* **What is required**
The range runs from the line containing "The height and" to the last line of the entries. Restate those lines word for word, without the pictures.

Top of Records to process

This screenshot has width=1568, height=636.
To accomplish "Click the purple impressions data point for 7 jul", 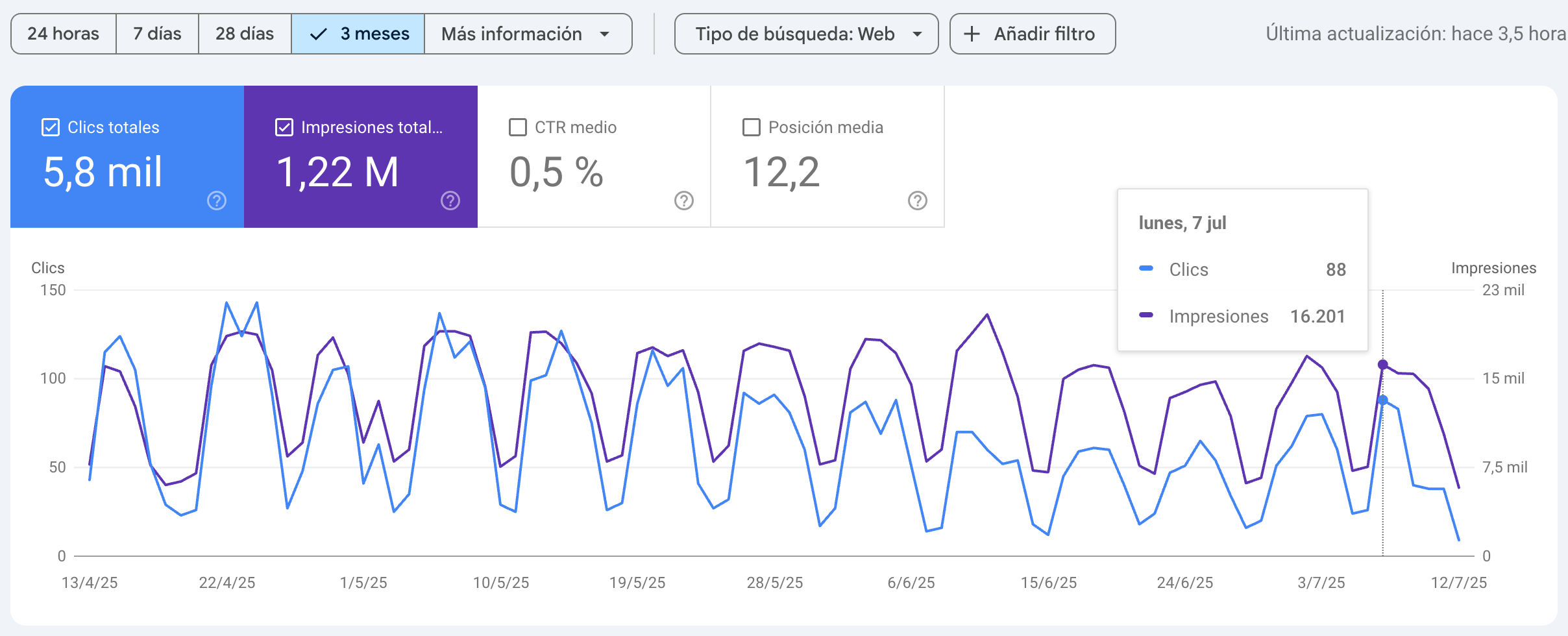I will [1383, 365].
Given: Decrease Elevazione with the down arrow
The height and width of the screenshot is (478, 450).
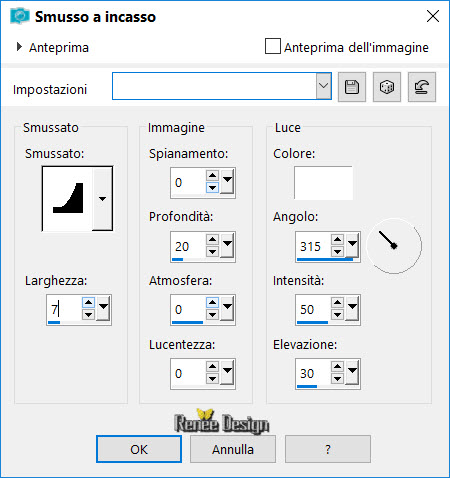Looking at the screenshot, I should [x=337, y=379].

Bottom of Records to process

* **Answer to this problem**
The height and width of the screenshot is (478, 450).
Looking at the screenshot, I should [x=337, y=379].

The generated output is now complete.